If you come from the country where 24/7 shopping is common, you might be surprised to hear that this is not a case in Germany. Shopping hours in Germany may vary depending on the city and region but one thing is same everywhere: stores are closed on Sunday. Why is it like this? Wouldn’t it be more convenient to have a possibility to do shopping on Sunday? I didn’t understand the reasons until I moved to Germany and experienced it on my own.
First of all, if you find shopping hours in Germany too short now, you need to know that the situation has actually improved in the last years. Yes, it was worse before.

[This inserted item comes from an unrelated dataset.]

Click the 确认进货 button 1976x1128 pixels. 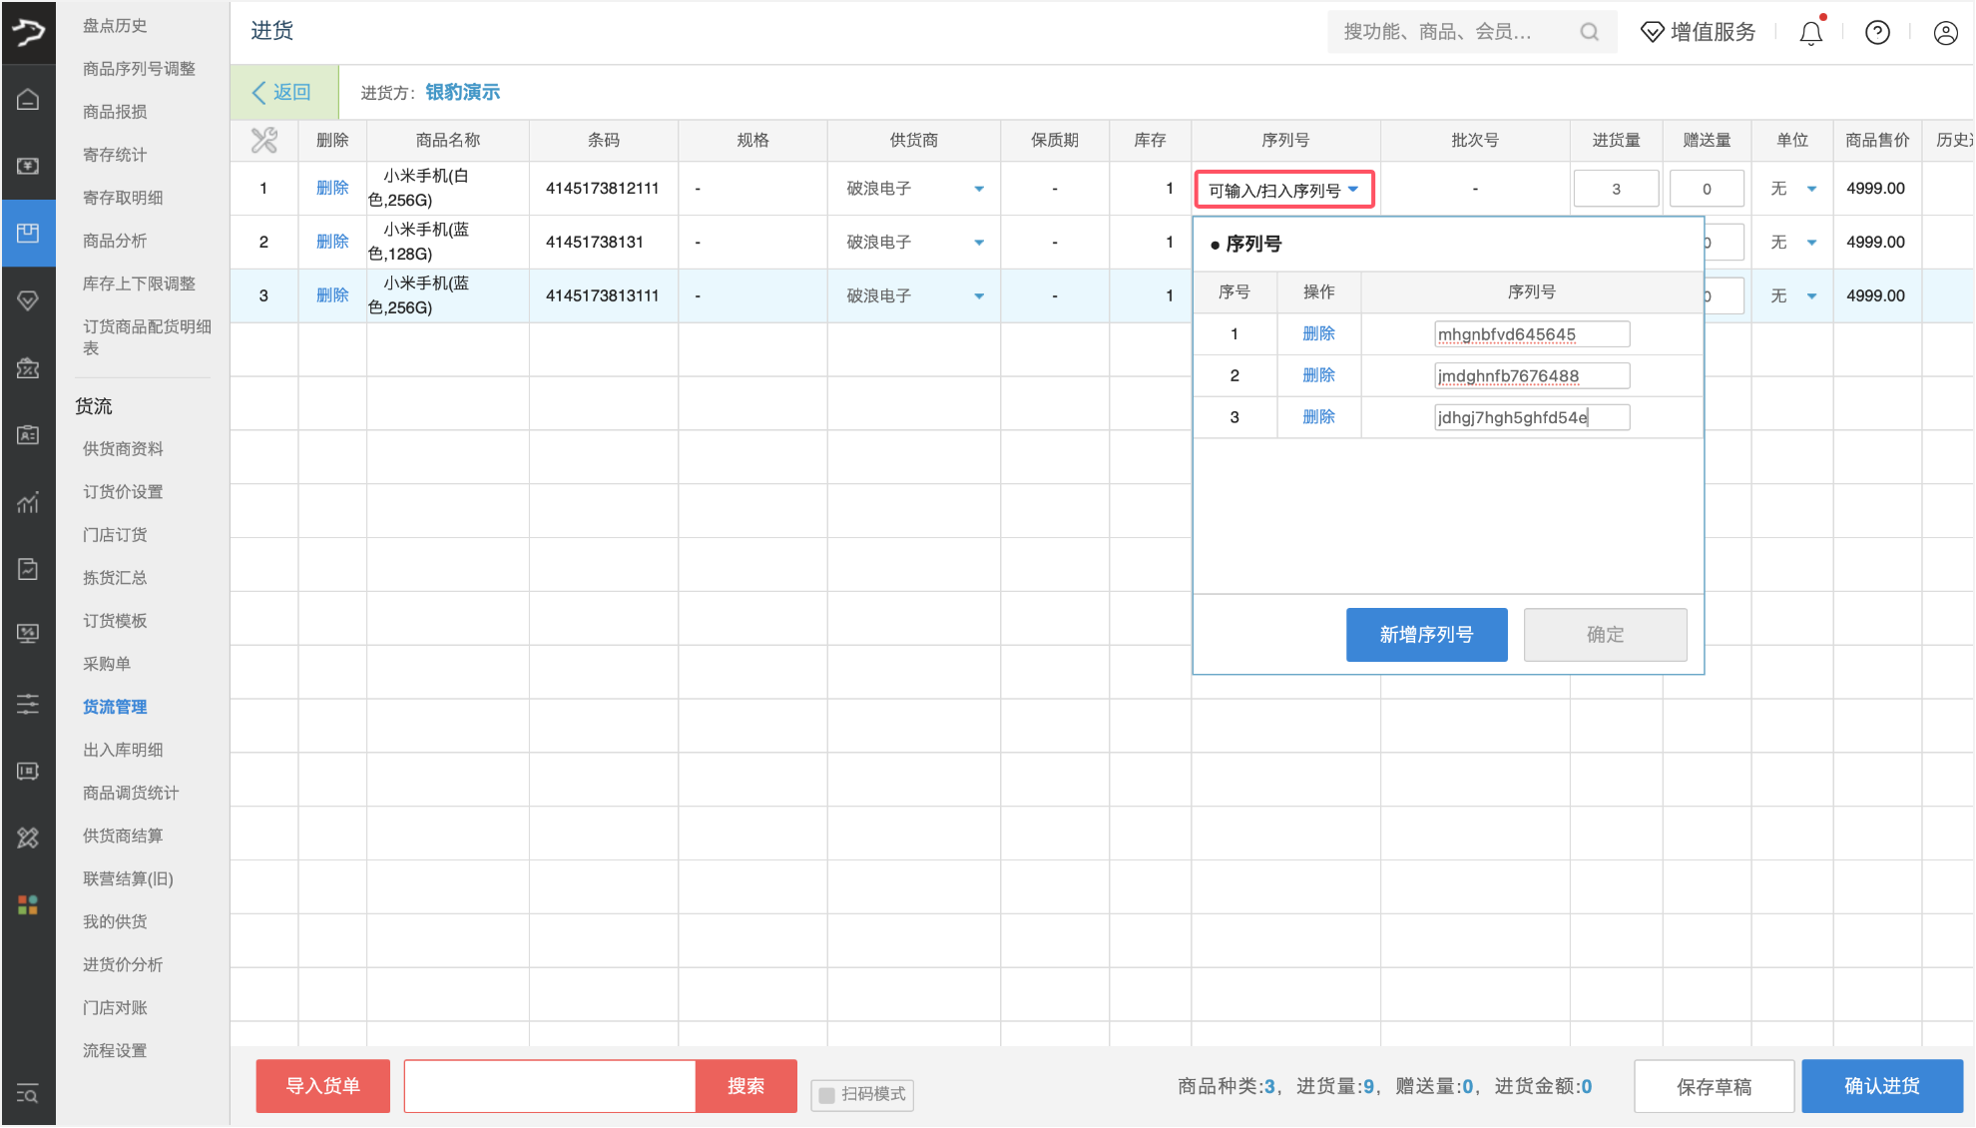pyautogui.click(x=1881, y=1086)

In 1956 the stores had to be closed at 2 pm on Saturday and 6.30 pm on weekdays in the whole country. “Shop closing law” (Ladenschlussgesetz) was changed a couple of times in the next few years. Finally, in 2006 the responsibility for the opening hours was given to the federal governments. Every every state could now decide whether to keep the federal shop closing law or cancel the restrictions. Most states took advantage of their freedom and allowed the owners to decide on the operating hours of their shops on the weekdays. Some other states like Saarland and the more conservative Bavaria kept the restrictions. In those states, stores have to remain closed between 8 pm and 6 am. The only rule that is same in all states is about restricted shopping on Sunday. All stores ( except a few exceptions that I will mention later) are closed on Sunday.
If there are no restrictions on weekdays, why there are no 24-hour shops?
In most German states shop owners have the freedom to decide about the opening hours for their business. But this doesn’t mean you can find shops that are open late easily. You might be lucky in Berlin but don’t expect to find a supermarket open at midnight in a smaller city. I am not sure why it is like this but I guess no one just wants to work so late. It seems like people in Germany care more about the work-life balance than the money they could make if they worked more.
Where do you go shopping on Sunday if you really need to buy something?
There are some types of stores that remain open even on public holidays and Sundays. Those are pharmacies, kiosks, petrol station, shops in tourist areas, on railway stations, bus stations, and at airports.
There are also special conditions for bakeries. Many bakeries are open on Sunday morning even in small towns or villages. This is perfect if you want to have Sunday breakfast with family or friends.
Shopping Sundays (Verkaufsoffene Sonntage)
Another exception to the law are the so-called Shopping Sundays that may happen three to ten times per year depending on the region. On these days usually, the big stores and shopping centers are open but the small privately owned shops remain closed. Again, seems like they care about profit less than rest.
What do German people think about shopping hours?
Believe it or not, I never met a German person who would be unhappy with the current shopping hours. And surveys confirm that most German people want shops to remain closed on Sunday. This way, Sunday remains a day of rest. You don’t have to worry about shopping on Sunday, so you can spend time with family or friends. It also allows people working in shops to have at least one free day to spend with family. I really started to understand this when I worked in a hostel. I had only two free weekends per month and it was harder to keep in touch with friends and meet them because our schedules didn’t match.
Would I still prefer to have a possibility to shop on Sunday? Yes, for sure. But getting used to the shopping hours in Germany was not so difficult as I expected when I just moved. It feels nice to have a free day when you don’t need to think of shopping and just do something fun on Sunday. It requires some planning, you need to buy food in advance if you want to cook on Sunday but on the other hand, it is a perfect excuse to go out and eat nice lunch or dinner in some restaurant.